Additional metadata required for each metric includes:

Metric unit

Metric tags

Domain

Business process

Calculation grain

Other extensible information

For non‑analyst creators, an approver must be designated to validate metric reasonableness. Creators can also set an initialization start date to back‑fill historical data.

Metric Creation Diagram
Metric Creation Diagram

Each metric receives a unique code after configuration. This code can be referenced in Aviator expressions to build composite metrics, which can be reused in further composites.

Example:

-- Aggregated metric
SELECT COUNT(DISTINCT xxx)
FROM DB.TABLE
WHERE xxx;

-- Composite metric
${3gdlYrl7} / ${FMxGYvw3}

3.2 Metric Lineage

The chain of metric references forms a lineage graph. When an abnormal metric value is detected, the lineage helps trace back to the problematic source data.

Metric Lineage Diagram
Metric Lineage Diagram

3.3 Metric Visualization

Creators can configure view permissions for each metric. Users with permission can customize their watch list, order, and highlight colors, enabling flexible analysis.

Metric Dashboard
Metric Dashboard

3.4 Metric Q&A

Users with view rights can post questions on a metric’s Q&A page. Creators answer them, and the answers are visible to all, reducing communication overhead.

Metric Q&A
Metric Q&A

3.5 Configuring Alerts

After a metric goes live, creators can set alert rules using Aviator expressions and placeholders for N‑day historical data. When the expression evaluates to a negative value, the system triggers an alert via pre‑configured channels such as email or webhook.

Alert Configuration
Alert Configuration

Scheduling and Computation

The near‑real‑time metric job runs every five minutes; each hour’s results overwrite the previous hour’s data. Results are stored in MySQL for user queries.
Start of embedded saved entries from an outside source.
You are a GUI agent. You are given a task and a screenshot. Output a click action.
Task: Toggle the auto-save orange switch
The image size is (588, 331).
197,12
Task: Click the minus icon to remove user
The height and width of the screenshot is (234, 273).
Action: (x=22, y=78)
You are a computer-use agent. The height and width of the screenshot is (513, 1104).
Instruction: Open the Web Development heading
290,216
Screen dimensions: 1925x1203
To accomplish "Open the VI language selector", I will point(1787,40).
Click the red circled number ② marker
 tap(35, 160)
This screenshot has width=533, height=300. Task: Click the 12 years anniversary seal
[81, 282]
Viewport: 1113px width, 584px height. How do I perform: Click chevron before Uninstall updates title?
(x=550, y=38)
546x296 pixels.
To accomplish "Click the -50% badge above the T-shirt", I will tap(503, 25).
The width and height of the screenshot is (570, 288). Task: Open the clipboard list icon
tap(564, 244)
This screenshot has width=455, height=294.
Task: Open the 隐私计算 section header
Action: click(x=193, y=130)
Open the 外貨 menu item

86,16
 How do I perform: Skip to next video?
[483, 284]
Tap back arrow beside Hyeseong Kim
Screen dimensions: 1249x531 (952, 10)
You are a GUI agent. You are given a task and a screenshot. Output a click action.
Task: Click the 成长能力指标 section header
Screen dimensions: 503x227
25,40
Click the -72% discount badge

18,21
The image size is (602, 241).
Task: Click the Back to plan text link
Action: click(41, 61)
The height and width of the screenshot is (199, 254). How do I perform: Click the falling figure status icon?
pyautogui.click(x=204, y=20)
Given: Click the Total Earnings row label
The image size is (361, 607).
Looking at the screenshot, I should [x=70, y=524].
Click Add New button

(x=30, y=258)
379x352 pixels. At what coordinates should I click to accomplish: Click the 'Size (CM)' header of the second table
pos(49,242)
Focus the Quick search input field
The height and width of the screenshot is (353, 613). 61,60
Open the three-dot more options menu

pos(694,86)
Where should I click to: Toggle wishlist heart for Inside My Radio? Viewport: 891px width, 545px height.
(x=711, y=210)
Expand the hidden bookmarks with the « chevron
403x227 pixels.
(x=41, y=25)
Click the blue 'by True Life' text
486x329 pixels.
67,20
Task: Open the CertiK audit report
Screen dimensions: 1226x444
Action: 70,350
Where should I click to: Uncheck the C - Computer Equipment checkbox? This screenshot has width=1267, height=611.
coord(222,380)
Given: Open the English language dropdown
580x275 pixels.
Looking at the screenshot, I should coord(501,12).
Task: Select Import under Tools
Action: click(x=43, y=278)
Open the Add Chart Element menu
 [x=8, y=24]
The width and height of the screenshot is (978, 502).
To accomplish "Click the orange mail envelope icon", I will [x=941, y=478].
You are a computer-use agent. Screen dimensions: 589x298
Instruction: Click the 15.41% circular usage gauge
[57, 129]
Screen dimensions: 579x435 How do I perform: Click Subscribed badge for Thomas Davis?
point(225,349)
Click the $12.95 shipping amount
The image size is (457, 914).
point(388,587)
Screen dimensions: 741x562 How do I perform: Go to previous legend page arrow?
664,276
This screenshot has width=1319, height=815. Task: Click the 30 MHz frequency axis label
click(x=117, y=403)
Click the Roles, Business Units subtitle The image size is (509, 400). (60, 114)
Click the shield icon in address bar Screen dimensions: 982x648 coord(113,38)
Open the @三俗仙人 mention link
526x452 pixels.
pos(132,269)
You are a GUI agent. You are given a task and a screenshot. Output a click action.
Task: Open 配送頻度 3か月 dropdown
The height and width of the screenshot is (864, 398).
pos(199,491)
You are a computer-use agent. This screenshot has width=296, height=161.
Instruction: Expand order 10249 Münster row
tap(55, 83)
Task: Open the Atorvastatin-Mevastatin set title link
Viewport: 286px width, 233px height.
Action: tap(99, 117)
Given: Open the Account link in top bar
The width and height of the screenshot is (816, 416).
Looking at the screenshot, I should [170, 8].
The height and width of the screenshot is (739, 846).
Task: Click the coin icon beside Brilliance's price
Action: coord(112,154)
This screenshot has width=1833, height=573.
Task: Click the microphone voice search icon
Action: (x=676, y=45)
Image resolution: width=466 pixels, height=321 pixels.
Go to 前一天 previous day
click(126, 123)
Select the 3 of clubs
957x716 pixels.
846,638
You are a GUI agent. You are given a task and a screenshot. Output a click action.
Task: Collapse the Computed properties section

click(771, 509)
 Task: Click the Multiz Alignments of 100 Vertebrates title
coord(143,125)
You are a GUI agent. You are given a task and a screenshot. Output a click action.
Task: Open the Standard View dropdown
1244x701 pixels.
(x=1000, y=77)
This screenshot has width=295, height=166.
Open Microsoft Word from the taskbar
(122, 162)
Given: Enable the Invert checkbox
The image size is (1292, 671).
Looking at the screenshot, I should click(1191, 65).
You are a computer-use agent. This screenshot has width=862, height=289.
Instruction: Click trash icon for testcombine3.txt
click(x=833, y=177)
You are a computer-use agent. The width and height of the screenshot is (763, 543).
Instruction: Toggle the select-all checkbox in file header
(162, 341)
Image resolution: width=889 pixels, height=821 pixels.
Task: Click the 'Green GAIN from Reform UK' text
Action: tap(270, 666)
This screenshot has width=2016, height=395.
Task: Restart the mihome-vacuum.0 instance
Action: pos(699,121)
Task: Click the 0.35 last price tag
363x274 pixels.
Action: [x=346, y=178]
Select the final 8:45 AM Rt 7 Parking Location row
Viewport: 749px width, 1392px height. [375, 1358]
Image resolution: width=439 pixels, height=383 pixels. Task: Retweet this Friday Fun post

After each computation, data is batch‑written to avoid temporary inconsistencies during reads.

Upon completion, a trigger ends the scheduling cycle and initiates alert handling.

If data re‑processing or supplemental data for new metrics is required, a re‑run task is submitted to a monitoring thread, which then executes the necessary back‑fill.

Outlook

Current limitations include the lack of persisted public‑layer data for near‑real‑time metrics, leading to redundant computation when multiple metrics share the same cleaning logic. Future work aims to parse and merge identical SQL fragments during metric upload, compute shared parts once, and combine results, thereby improving performance.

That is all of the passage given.